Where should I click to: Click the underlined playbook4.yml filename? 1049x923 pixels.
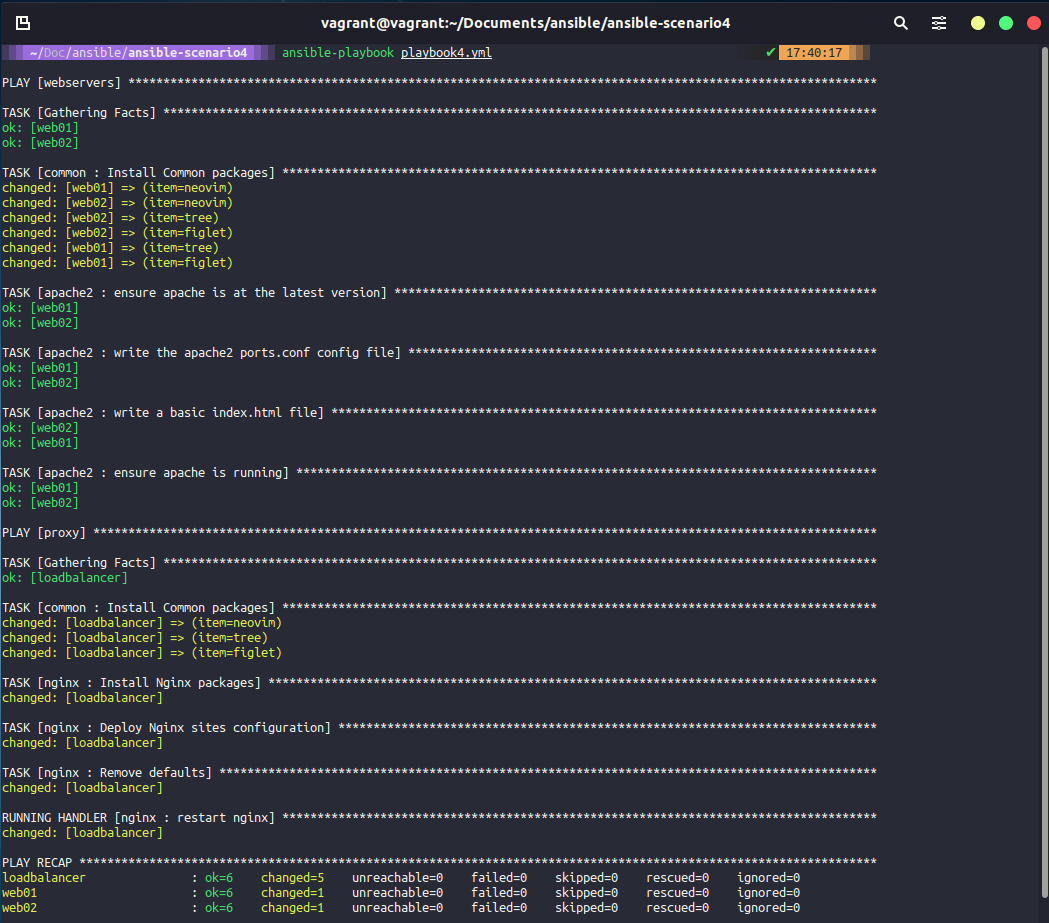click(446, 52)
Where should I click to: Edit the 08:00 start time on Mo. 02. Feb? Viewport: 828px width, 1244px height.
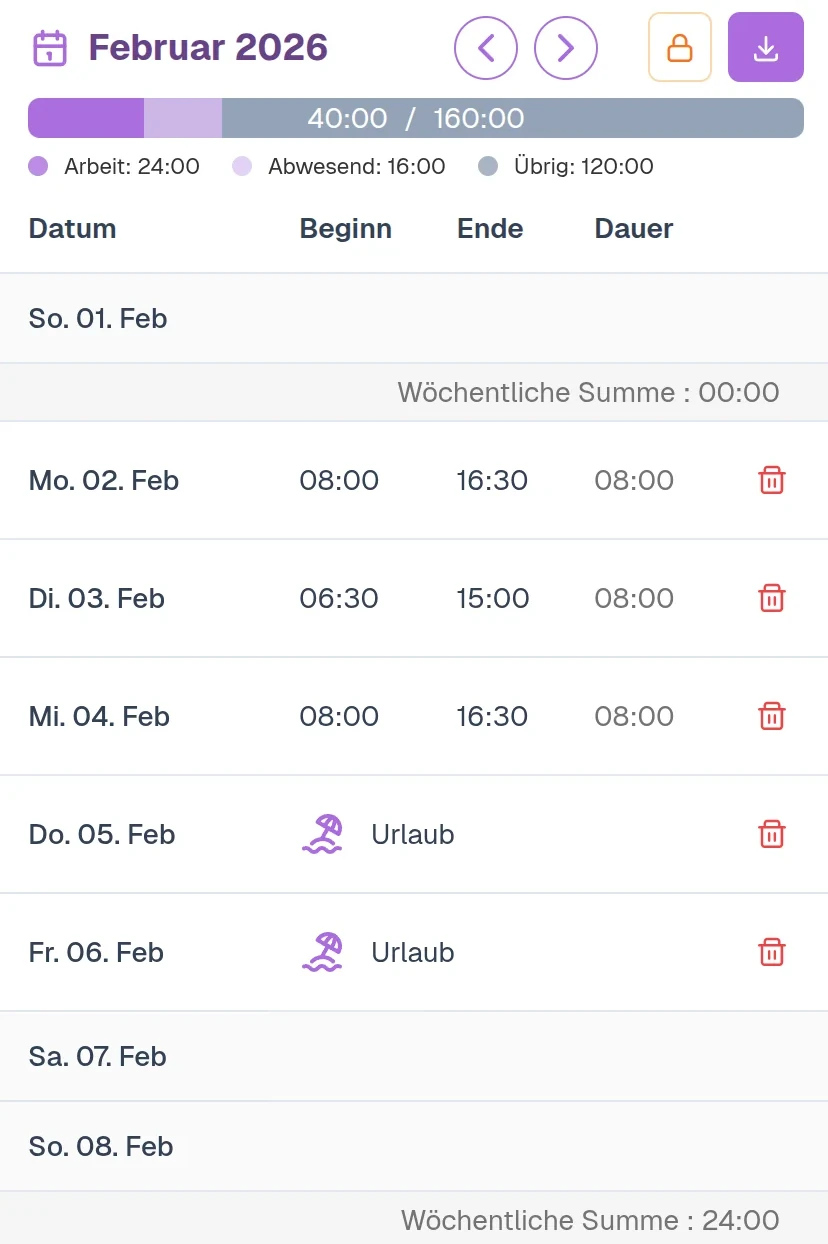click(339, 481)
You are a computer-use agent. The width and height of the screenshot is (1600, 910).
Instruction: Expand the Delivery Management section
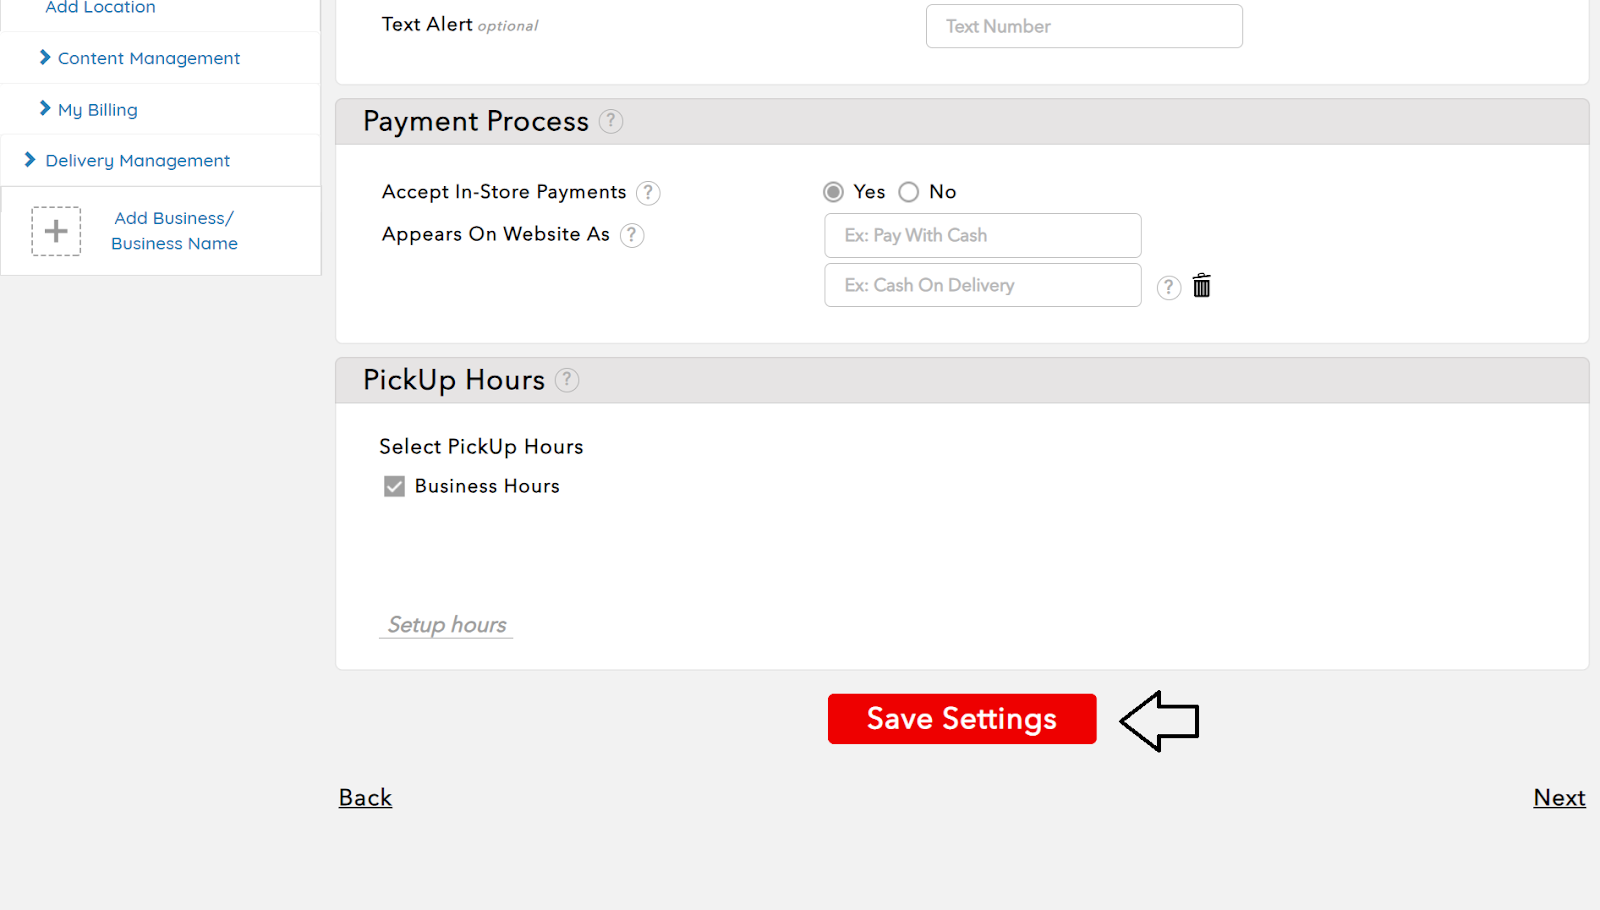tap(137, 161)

> [TASK REQUIREMENTS]: Could you transcribe all of the data exactly and omit the pictures?

> [ANSWER BELOW]:
Where should I click to: Click the underlined playbook4.yml filename? 1049x923 pixels.
click(446, 52)
Where should I click to: Edit the 08:00 start time on Mo. 02. Feb? Viewport: 828px width, 1244px height.
click(339, 481)
You are a computer-use agent. The width and height of the screenshot is (1600, 910).
Instruction: Expand the Delivery Management section
tap(137, 161)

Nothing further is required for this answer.